Otherwise, Bunnell said his agency is busy responding to complaints, trapping prairie dogs at every opportunity and preparing them to be moved to federal lands.

"I suspect we will be accelerating the recovery process," he said, adding that the prairie dogs have represented the most contentious issue he has ever worked on.

Federal officials point out a couple of other differences with the state plan. First, the state plan authorizes 6,000 prairie dogs to be taken every year, regardless of the size of the entire population. FWS’s most recent plan allowed a similar number, but it set the limit every year at 10 percent of the total population. The state plan is permanently set at 6,000.
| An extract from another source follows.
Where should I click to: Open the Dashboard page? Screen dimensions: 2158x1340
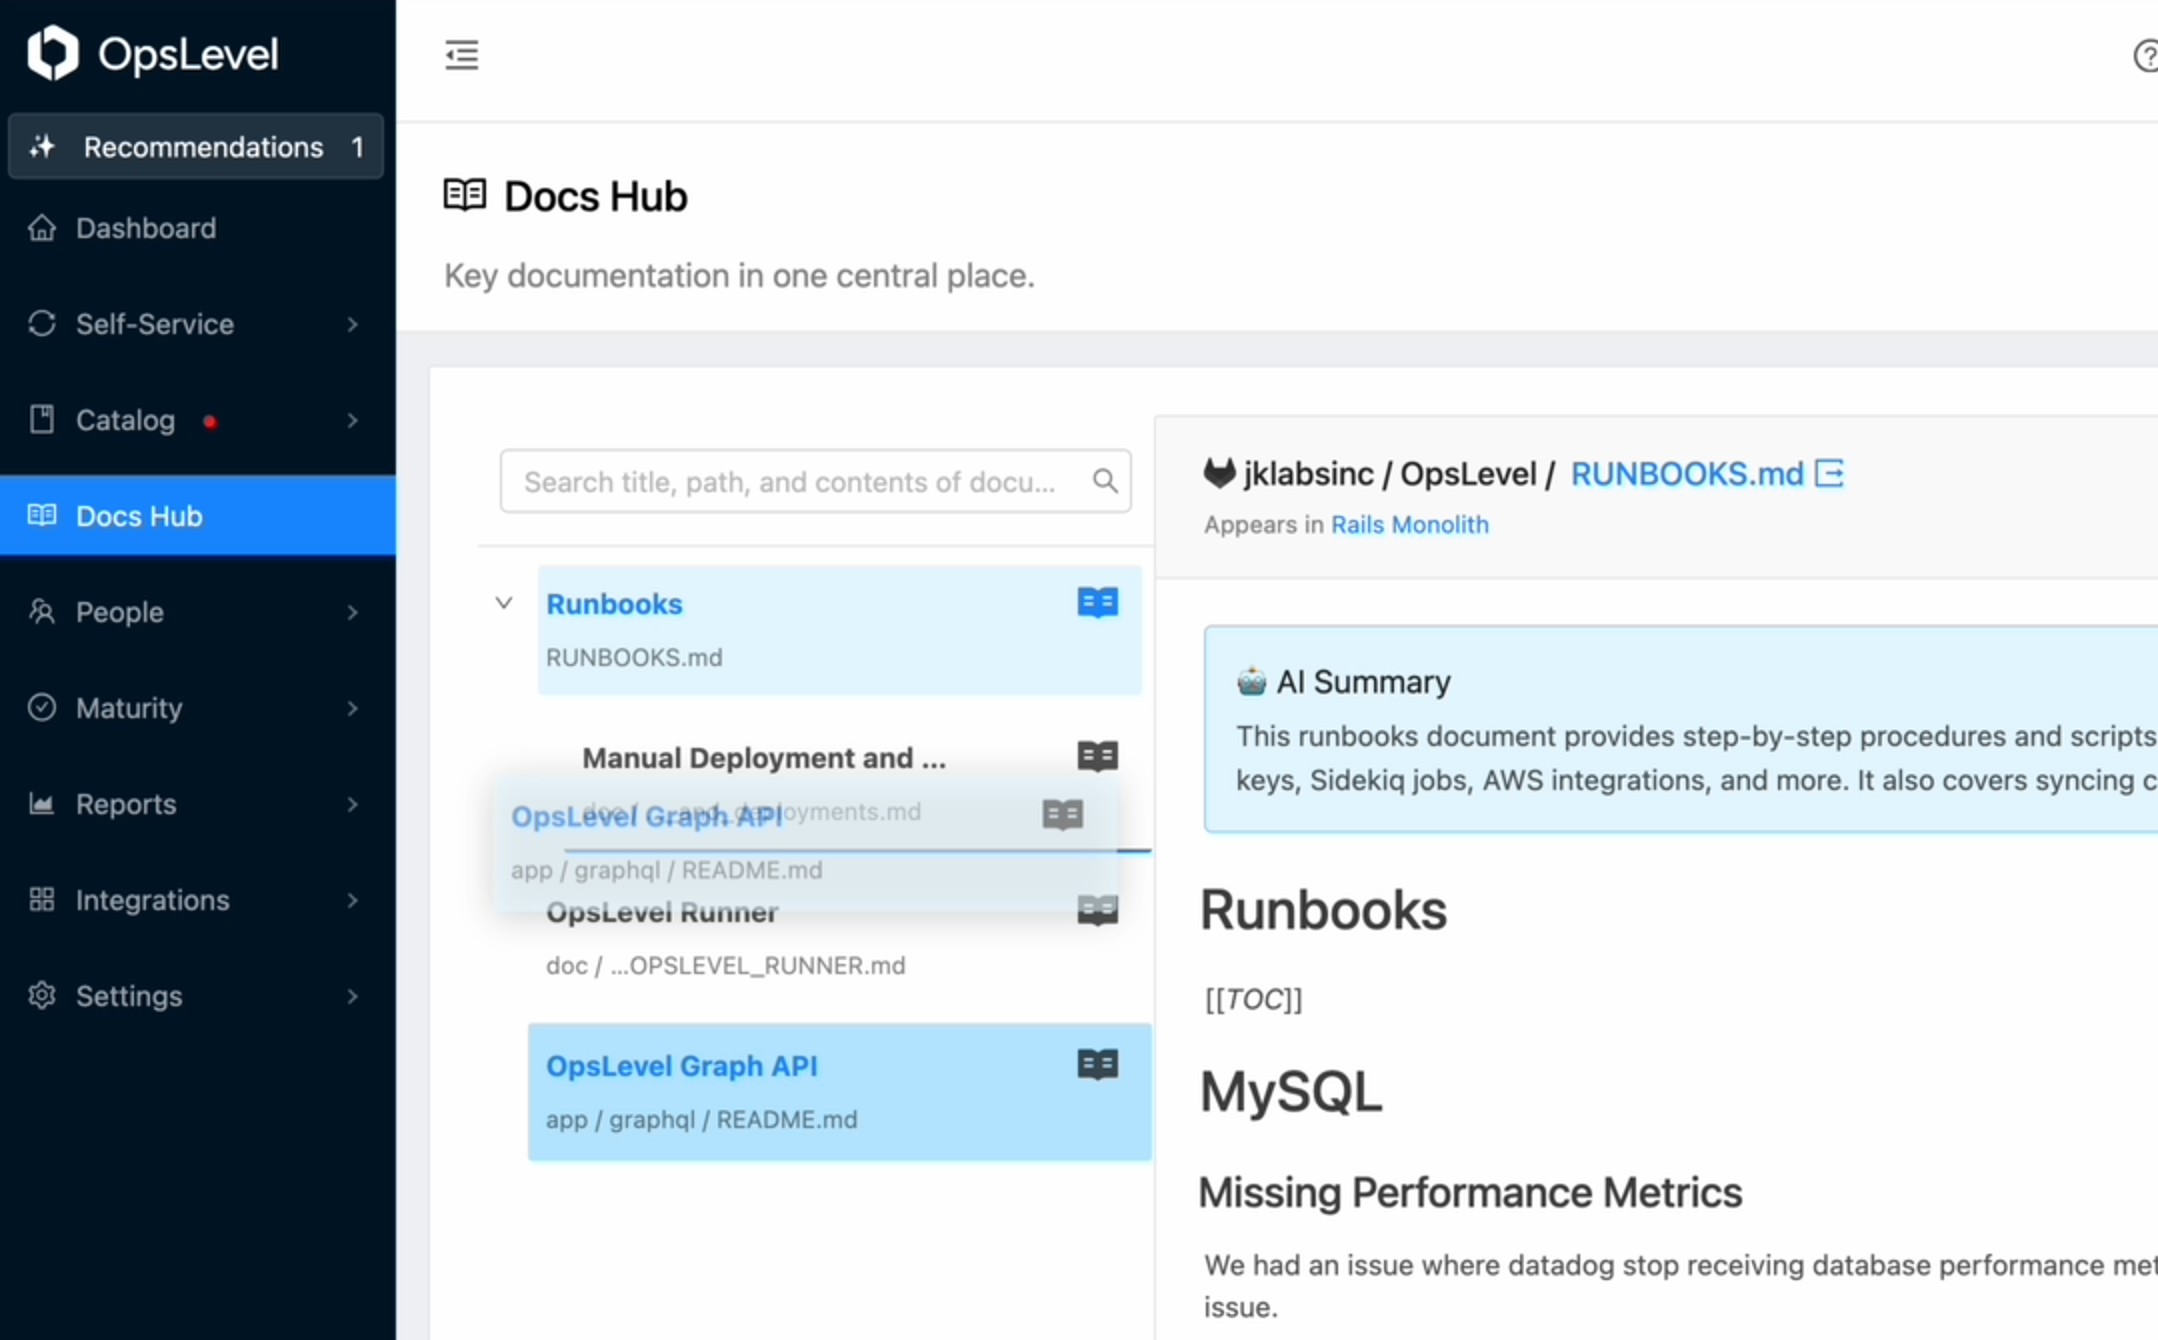[146, 228]
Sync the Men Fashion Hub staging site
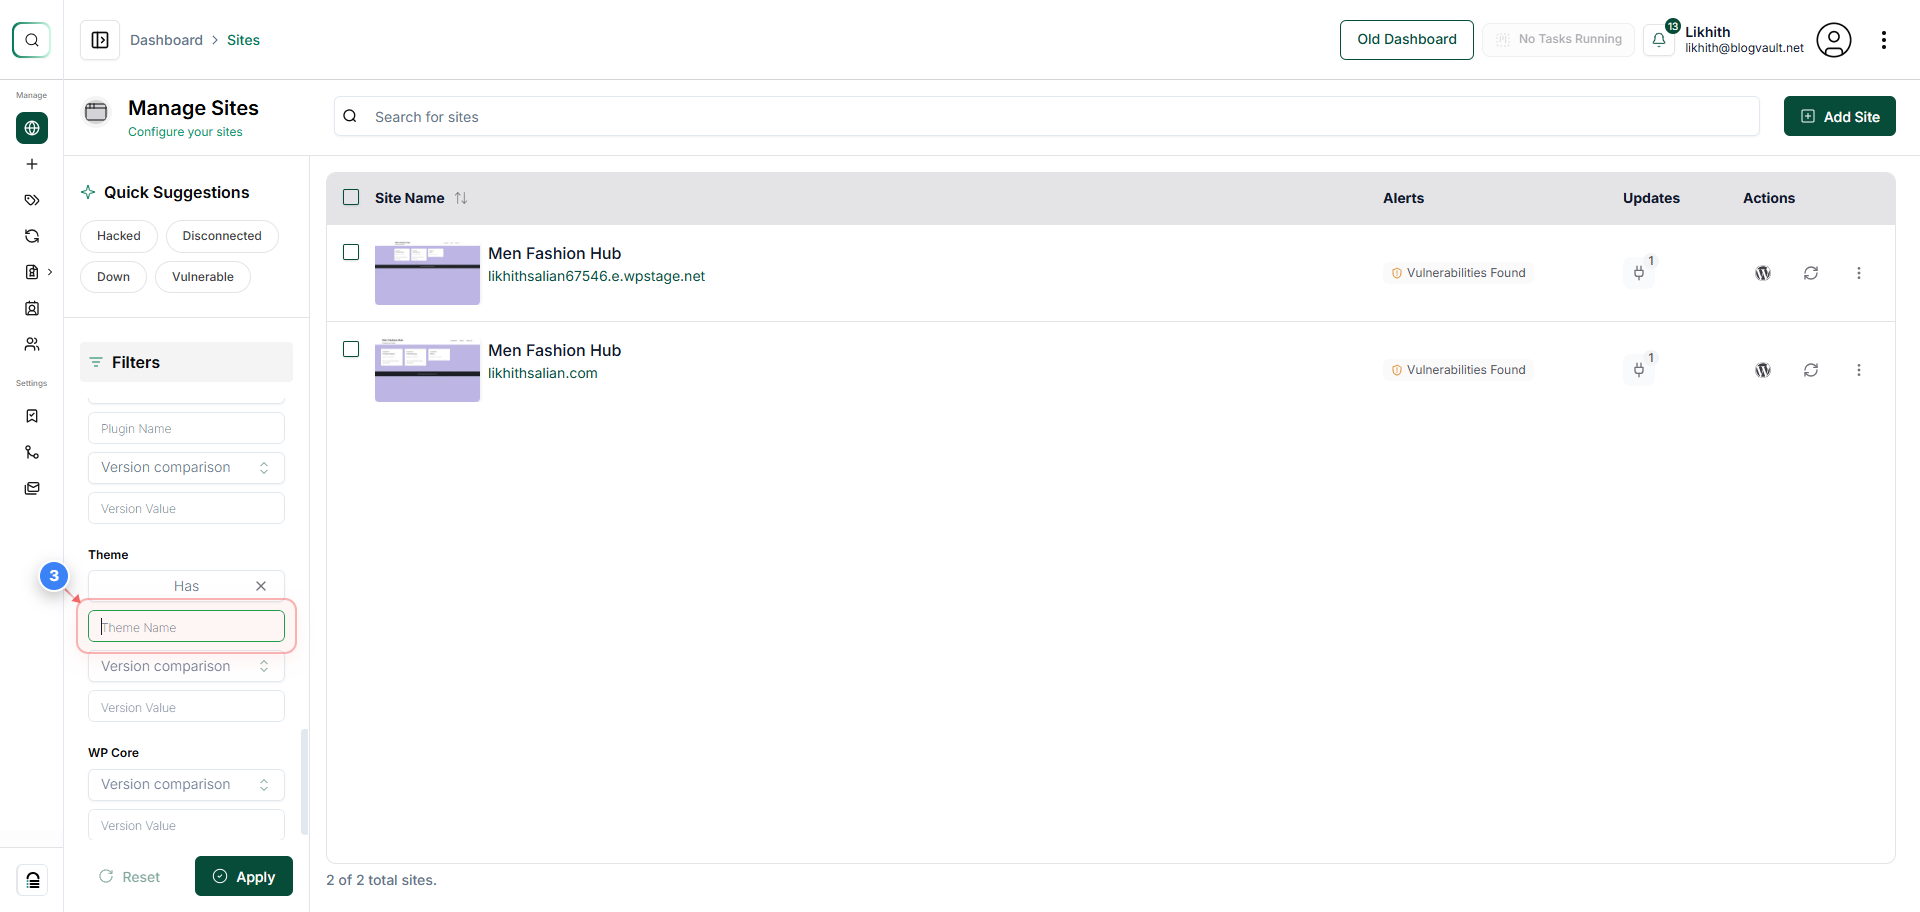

Second, the plans differ in how they approach habitat conservation. Under the federal plan, if you killed a prairie dog, you were required to mitigate, typically by translocating another one or paying a fee. The state’s plan does not contain a similar mitigation requirement.

Bunnell, however, is optimistic and sounded relieved to have the state plan in place. In Cedar City, he said, there is little conservation value for the prairie dog — since most don’t live in their natural habitat — but they are a nuisance.

"They cause a lot of headaches and make it difficult for us to deal with prairie dogs in a larger sense because of the perception issues," he said, before pausing. "There are some places where prairie dogs belong, and some places where they just don’t."